Jobs:
**A.** Translate this sentence from the Spark Salesforce library page into Spanish: "This package can be added to Spark using the --packages command line option."
**B.** Pick up the Spark Salesforce library page after its last line and continue it.

Provided passage:
Spark Salesforce Library

A library for connecting Spark with Salesforce and Salesforce Wave.

Requirements

This library requires Spark 2.x.

For Spark 1.x support, please check spark1.x branch.

Linking

You can link against this library in your program at the following ways:

Maven Dependency

<dependency>
    <groupId>com.springml</groupId>
    <artifactId>spark-salesforce_2.11</artifactId>
    <version>1.1.3</version>
</dependency>

SBT Dependency

libraryDependencies += "com.springml" % "spark-salesforce_2.11" % "1.1.3"

Using with Spark shell

This package can be added to Spark using the --packages command line option. For example, to include it when starting the spark shell:

$ bin/spark-shell --packages com.springml:spark-salesforce_2.11:1.1.3

Features

Options

Options only supported for fetching Salesforce Objects.

Data entries:

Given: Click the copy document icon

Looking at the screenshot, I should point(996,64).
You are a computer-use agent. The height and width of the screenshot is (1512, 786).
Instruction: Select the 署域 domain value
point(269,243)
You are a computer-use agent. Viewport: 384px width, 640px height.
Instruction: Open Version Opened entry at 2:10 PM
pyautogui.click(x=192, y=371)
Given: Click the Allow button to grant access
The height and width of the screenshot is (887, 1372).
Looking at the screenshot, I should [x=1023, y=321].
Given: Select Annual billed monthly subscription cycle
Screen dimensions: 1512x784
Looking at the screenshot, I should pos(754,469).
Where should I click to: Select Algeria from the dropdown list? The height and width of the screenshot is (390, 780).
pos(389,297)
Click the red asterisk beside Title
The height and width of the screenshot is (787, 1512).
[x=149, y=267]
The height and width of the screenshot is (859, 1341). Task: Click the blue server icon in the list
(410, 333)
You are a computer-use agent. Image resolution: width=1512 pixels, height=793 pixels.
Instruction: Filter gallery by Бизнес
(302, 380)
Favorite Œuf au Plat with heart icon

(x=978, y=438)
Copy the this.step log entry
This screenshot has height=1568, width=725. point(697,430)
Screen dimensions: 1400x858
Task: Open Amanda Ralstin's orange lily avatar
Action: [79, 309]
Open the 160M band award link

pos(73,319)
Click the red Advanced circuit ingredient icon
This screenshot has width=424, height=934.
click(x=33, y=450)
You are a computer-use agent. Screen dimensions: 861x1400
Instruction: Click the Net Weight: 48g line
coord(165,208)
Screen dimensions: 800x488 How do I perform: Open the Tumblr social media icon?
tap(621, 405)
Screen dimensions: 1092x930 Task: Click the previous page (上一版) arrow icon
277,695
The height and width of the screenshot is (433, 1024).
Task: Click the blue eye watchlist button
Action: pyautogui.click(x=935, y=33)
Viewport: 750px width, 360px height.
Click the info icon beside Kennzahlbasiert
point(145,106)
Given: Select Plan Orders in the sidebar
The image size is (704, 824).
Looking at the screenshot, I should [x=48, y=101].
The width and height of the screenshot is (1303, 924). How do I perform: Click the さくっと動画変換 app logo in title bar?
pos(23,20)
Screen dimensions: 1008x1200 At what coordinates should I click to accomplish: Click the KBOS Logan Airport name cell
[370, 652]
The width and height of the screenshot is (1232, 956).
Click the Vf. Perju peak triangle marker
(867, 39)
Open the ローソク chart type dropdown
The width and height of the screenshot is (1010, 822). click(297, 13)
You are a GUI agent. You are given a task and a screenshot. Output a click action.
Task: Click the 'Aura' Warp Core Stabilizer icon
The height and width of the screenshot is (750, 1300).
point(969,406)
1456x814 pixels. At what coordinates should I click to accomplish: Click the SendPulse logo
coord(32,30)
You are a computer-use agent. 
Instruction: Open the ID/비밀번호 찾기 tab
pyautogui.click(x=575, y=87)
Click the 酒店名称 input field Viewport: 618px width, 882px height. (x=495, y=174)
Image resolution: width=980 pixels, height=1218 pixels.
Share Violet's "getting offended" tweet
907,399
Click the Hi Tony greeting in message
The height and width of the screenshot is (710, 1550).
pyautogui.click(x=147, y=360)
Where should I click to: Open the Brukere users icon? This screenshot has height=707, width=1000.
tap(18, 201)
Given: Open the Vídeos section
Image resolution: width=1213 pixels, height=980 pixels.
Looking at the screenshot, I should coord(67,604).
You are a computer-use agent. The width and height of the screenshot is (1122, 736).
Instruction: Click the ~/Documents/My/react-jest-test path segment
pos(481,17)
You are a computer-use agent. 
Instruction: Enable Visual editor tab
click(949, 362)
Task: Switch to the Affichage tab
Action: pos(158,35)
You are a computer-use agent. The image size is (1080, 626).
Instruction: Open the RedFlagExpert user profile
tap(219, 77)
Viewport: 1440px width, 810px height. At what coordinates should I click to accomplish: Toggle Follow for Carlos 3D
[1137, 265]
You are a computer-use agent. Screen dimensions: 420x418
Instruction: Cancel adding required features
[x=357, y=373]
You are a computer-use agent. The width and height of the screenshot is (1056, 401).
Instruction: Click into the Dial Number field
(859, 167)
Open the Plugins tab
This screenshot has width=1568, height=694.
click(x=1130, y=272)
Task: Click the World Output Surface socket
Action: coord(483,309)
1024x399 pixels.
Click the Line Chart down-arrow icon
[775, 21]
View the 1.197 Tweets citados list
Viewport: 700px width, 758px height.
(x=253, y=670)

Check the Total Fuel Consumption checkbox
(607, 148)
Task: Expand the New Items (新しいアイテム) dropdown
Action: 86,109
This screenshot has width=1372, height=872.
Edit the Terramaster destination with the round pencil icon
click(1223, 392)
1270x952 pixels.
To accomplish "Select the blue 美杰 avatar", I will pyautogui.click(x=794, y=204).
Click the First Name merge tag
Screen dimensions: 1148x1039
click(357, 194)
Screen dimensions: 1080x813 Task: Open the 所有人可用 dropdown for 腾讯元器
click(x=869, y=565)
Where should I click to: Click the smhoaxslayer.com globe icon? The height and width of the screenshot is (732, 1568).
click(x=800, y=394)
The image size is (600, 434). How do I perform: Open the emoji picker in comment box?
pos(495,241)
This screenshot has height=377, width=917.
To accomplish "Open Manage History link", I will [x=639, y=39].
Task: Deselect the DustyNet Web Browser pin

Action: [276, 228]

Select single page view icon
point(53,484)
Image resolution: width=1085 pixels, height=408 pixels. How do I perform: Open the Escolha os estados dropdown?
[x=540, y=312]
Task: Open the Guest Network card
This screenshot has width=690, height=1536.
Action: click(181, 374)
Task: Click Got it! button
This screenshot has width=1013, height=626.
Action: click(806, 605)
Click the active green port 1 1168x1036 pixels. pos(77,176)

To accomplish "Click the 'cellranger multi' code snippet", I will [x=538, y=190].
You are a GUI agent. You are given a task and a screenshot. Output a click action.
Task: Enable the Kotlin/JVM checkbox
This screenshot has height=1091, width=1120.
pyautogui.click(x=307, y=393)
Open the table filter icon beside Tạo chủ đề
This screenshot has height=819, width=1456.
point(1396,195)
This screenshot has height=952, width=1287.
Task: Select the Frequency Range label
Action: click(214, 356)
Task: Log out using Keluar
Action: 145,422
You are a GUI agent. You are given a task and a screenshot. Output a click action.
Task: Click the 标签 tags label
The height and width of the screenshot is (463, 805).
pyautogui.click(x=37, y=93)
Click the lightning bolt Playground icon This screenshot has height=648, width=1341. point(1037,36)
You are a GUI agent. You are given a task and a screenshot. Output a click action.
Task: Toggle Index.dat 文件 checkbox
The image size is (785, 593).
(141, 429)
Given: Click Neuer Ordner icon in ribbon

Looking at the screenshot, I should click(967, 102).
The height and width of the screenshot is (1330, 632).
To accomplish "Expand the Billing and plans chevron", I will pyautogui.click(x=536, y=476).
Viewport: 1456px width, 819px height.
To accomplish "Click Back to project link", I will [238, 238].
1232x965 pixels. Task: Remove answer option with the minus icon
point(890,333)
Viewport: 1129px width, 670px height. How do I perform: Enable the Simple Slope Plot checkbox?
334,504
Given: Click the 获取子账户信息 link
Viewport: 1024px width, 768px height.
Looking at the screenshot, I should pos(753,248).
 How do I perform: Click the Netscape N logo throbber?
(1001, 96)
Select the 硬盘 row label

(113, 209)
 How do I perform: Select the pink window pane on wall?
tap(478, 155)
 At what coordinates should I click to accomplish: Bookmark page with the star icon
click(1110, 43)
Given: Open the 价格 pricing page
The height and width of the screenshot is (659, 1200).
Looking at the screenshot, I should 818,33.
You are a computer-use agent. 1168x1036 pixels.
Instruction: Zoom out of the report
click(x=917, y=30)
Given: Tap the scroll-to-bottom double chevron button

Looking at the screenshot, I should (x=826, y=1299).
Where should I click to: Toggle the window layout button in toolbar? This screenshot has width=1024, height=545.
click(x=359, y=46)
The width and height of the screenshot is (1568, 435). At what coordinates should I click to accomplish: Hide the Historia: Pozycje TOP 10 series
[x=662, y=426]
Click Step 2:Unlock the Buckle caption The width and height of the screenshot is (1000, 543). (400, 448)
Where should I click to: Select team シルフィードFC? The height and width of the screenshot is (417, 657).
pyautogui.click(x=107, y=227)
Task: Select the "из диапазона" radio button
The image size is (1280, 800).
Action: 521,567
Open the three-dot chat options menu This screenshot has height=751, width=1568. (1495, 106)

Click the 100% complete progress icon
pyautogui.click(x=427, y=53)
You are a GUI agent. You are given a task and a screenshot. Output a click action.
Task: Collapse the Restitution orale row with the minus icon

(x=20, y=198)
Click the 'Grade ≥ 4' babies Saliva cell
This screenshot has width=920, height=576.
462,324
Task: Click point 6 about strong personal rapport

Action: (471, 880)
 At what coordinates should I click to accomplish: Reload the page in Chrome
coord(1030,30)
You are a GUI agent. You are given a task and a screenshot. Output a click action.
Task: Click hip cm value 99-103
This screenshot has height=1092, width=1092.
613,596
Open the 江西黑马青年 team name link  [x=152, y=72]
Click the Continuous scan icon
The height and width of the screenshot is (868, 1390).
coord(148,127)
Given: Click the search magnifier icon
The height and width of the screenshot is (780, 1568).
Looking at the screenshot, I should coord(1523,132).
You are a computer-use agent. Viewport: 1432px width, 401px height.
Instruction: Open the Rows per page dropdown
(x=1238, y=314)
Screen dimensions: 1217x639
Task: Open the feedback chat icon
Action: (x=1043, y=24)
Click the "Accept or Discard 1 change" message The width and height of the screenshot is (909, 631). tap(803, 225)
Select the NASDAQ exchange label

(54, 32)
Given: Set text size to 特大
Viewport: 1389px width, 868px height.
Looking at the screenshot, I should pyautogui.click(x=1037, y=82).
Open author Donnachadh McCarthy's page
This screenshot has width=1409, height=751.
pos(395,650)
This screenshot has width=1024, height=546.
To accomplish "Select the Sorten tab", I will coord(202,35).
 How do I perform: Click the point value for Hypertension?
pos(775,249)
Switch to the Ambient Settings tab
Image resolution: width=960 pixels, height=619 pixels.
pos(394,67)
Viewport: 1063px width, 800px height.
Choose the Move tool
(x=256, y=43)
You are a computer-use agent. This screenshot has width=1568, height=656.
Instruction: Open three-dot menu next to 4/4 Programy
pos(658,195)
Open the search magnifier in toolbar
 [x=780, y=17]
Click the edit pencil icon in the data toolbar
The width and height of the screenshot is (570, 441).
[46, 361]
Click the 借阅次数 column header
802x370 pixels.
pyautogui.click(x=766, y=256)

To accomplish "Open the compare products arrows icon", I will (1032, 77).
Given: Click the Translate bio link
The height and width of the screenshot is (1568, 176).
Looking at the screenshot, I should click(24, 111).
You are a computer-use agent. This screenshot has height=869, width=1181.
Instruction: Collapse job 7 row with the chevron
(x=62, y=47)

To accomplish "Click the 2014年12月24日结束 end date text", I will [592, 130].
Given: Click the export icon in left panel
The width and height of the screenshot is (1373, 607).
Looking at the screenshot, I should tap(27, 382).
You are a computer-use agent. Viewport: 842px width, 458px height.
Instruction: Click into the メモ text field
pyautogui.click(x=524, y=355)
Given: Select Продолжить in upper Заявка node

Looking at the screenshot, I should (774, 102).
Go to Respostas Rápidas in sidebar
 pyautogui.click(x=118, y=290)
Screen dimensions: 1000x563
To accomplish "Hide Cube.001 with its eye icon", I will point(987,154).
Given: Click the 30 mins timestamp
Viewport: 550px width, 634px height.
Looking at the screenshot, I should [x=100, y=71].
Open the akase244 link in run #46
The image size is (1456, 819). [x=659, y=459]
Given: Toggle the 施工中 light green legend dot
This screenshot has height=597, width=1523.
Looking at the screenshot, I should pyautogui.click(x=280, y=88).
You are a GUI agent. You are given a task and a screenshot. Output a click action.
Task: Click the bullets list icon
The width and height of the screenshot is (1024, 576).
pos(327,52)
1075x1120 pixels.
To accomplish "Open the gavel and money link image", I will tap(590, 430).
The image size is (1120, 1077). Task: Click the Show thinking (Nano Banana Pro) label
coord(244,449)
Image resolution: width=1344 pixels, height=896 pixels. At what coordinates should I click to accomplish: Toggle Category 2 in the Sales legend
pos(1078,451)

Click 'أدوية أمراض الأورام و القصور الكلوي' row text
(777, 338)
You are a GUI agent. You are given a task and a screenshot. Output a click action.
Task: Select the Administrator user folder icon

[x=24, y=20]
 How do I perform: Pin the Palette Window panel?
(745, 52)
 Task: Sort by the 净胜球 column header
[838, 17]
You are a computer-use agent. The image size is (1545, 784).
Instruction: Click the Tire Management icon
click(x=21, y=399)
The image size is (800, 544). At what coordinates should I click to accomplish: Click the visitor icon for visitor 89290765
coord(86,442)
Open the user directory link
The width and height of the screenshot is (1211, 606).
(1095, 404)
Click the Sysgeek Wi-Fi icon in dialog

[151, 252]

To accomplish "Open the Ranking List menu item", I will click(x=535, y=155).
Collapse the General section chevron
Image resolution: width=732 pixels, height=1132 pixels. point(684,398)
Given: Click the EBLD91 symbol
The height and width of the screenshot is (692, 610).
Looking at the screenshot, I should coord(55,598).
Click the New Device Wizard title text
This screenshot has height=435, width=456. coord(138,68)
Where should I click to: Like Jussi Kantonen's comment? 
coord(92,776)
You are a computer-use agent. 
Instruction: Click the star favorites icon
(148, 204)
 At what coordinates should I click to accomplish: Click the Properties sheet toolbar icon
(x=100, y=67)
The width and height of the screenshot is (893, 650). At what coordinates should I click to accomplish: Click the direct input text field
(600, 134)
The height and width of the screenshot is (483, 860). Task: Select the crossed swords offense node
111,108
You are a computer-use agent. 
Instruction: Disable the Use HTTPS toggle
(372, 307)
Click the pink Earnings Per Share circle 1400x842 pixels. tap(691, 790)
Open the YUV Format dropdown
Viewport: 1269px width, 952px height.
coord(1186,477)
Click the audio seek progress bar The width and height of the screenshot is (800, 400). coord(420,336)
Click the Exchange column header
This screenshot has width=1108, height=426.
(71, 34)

Responses for each task:
**A.** Este paquete se puede añadir a Spark mediante la opción de línea de comandos --packages.

**B.**
Scala API

// Writing Dataset
// Using spark-csv package to load dataframes
val df = spark.
                read.
                format("com.databricks.spark.csv").
                option("header", "true").
                load("your_csv_location")
df.
   write.
   format("com.springml.spark.salesforce").
   option("username", "your_salesforce_username").
   option("password", "your_salesforce_password_with_secutiry_token"). //<salesforce login password><security token>
   option("datasetName", "your_dataset_name").
   save()

// Reading Dataset
val saql = "q = load \"<dataset_id>/<dataset_version_id>\"; q = foreach q generate  'Name' as 'Name',  'Email' as 'Email';"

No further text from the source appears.